#### [Task prompt]
Where does the word "Товари" show up in the records? Copy every line that has it.

#### [Supplied material]

^^^^^^^^^^^^^^^^

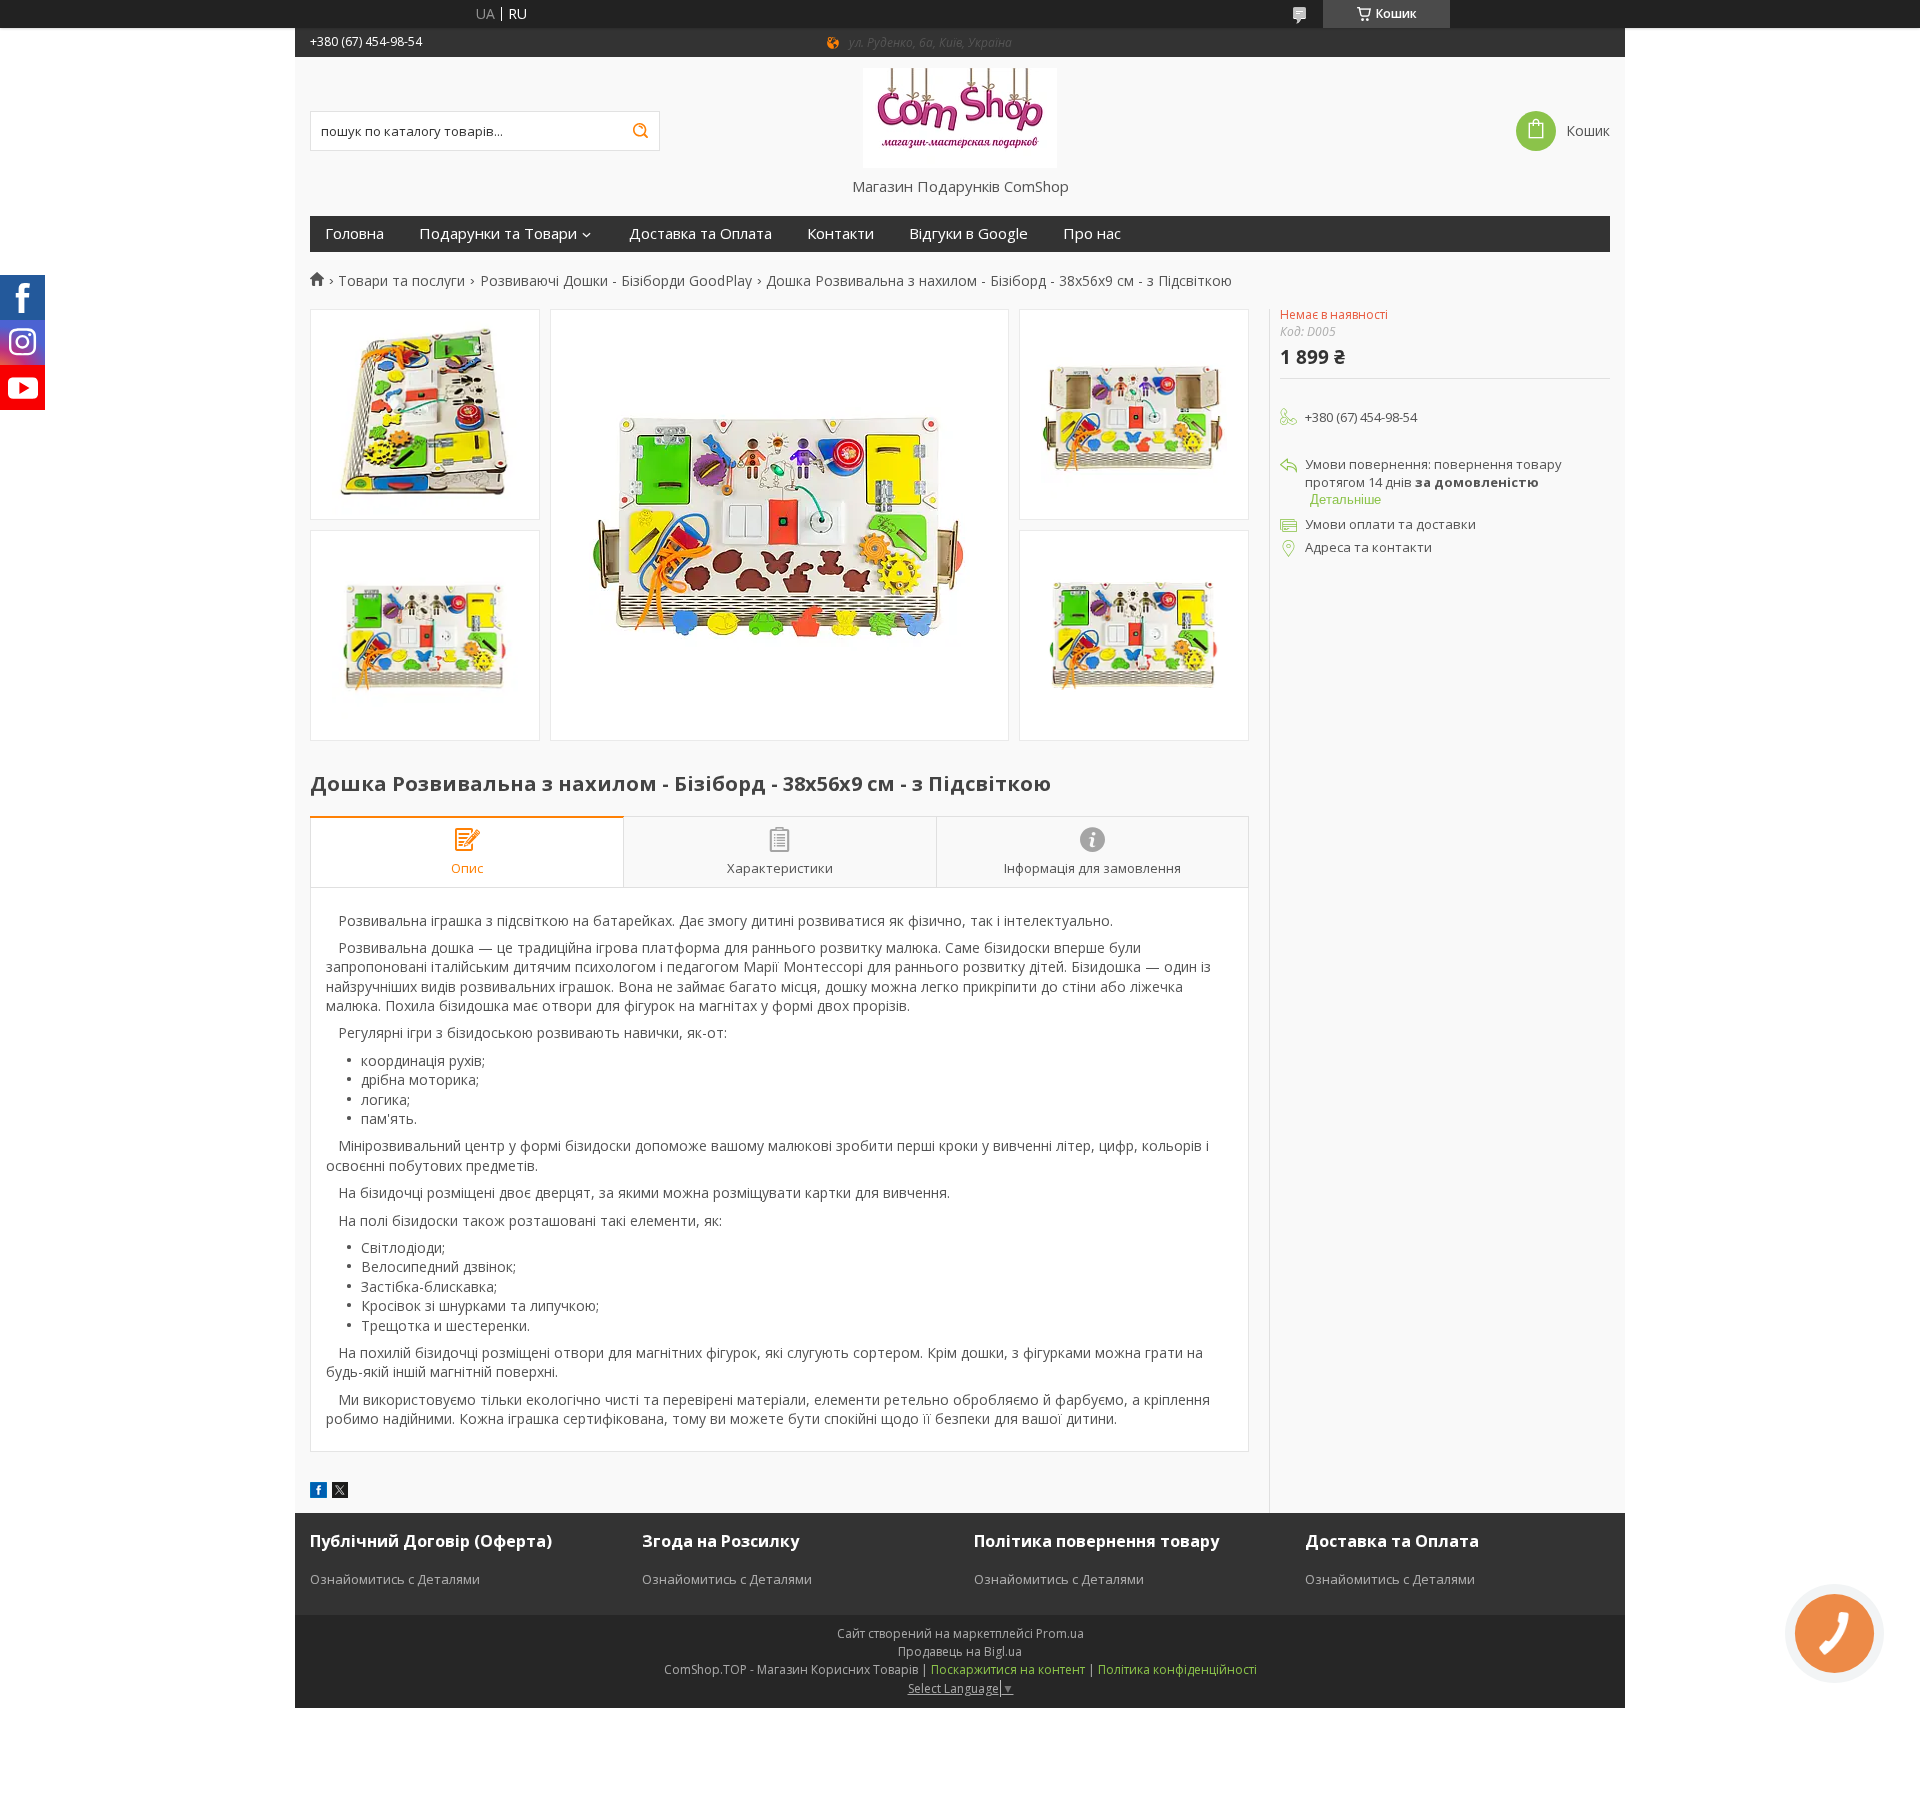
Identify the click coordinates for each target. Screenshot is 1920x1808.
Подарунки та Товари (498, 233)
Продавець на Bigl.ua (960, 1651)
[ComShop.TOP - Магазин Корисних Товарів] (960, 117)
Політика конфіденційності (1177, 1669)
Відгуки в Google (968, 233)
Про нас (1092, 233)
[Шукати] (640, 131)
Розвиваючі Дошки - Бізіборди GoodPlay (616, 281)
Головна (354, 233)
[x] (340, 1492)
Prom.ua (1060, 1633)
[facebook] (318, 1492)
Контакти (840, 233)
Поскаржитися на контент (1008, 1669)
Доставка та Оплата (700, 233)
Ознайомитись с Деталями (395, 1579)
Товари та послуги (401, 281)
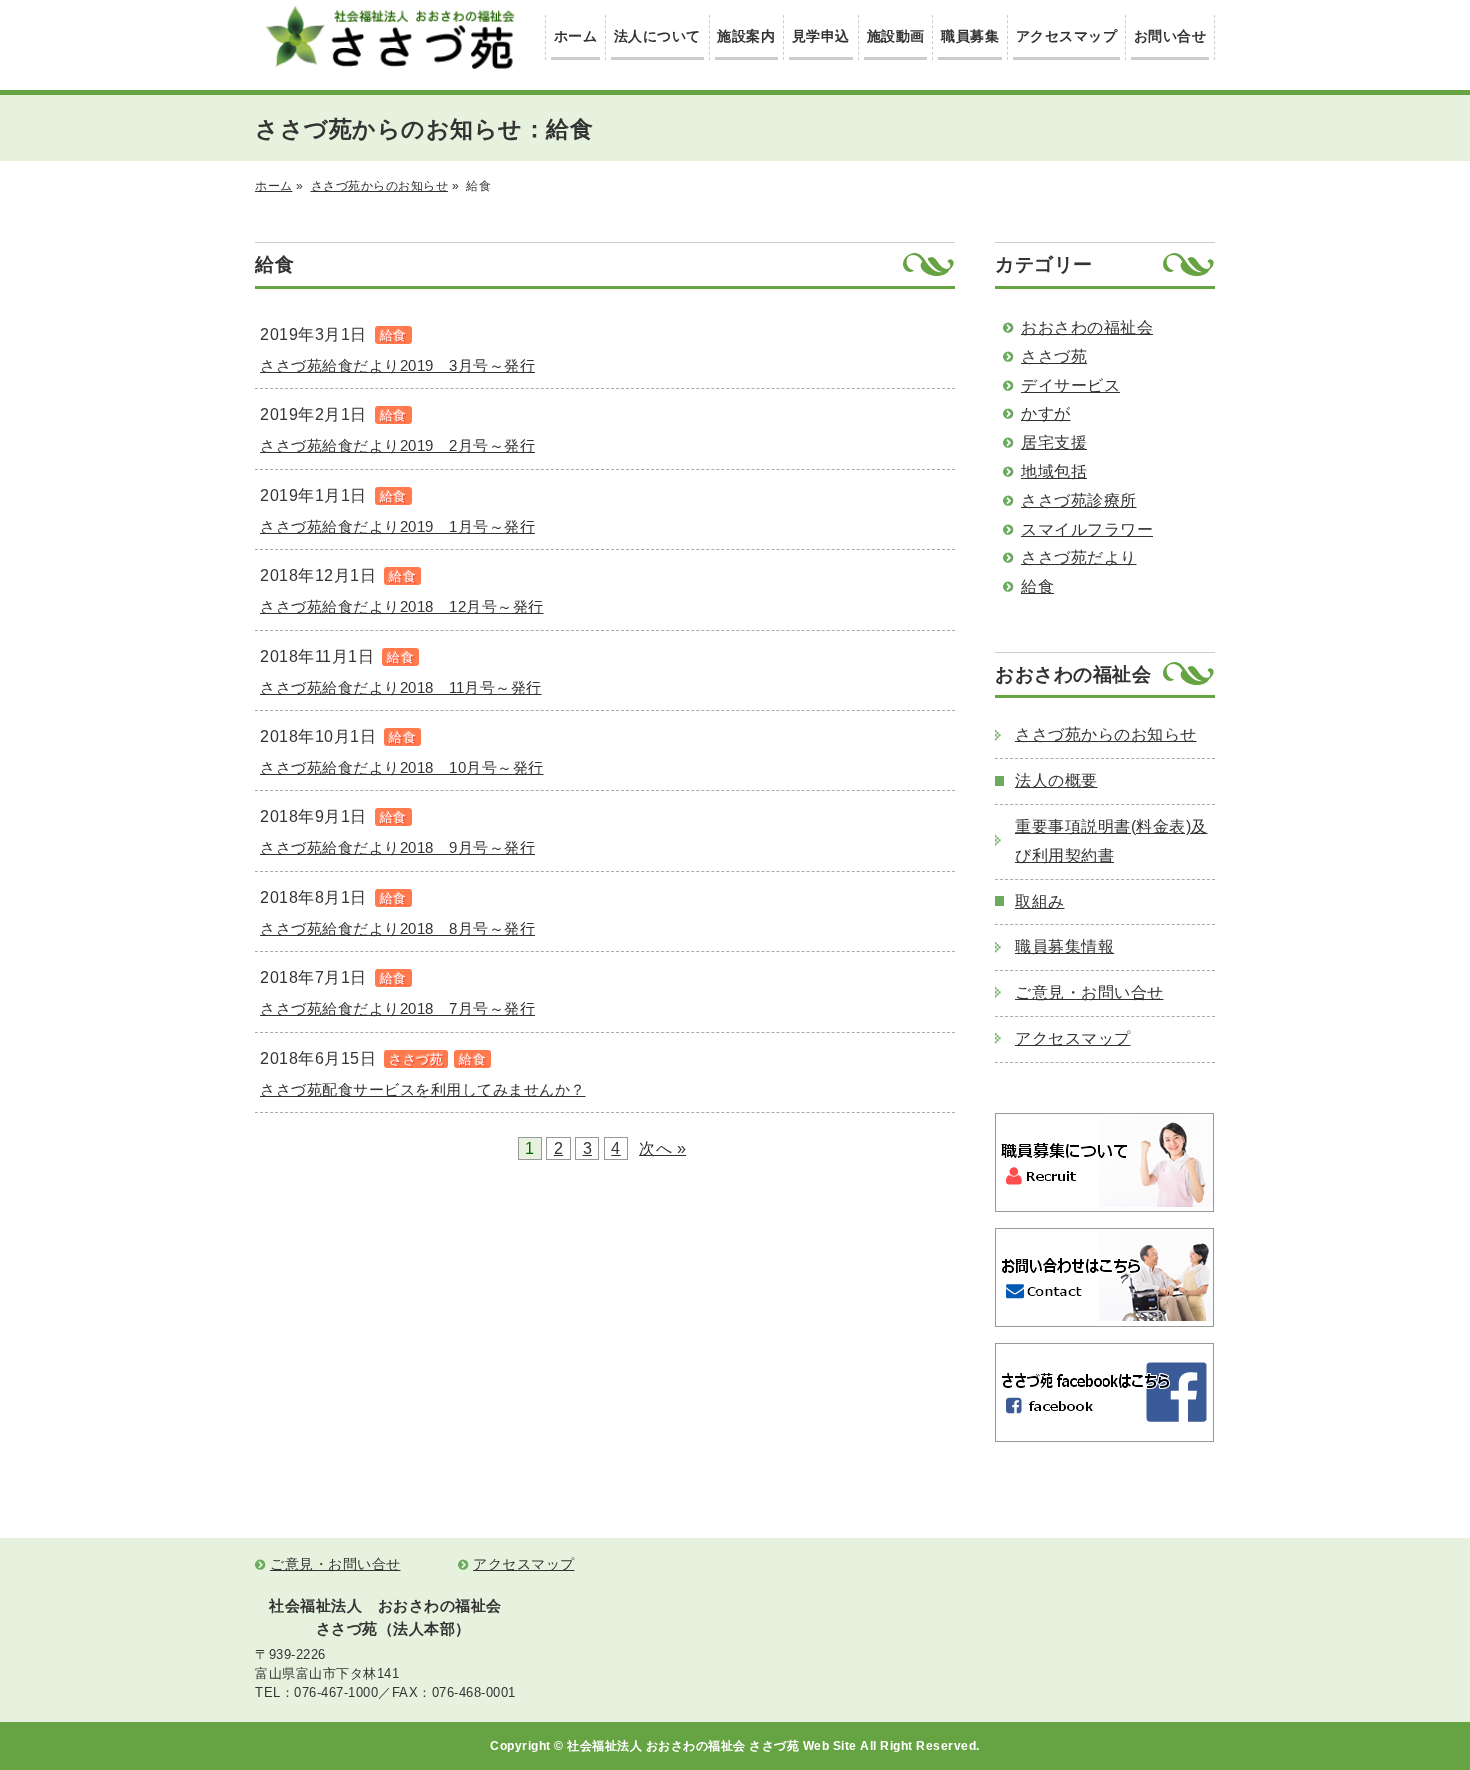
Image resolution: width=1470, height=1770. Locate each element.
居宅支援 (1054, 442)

^^^^^^^^^^^^^^^^

#### [The completed task]
Подарунки та Товари (498, 233)
Товари та послуги (401, 281)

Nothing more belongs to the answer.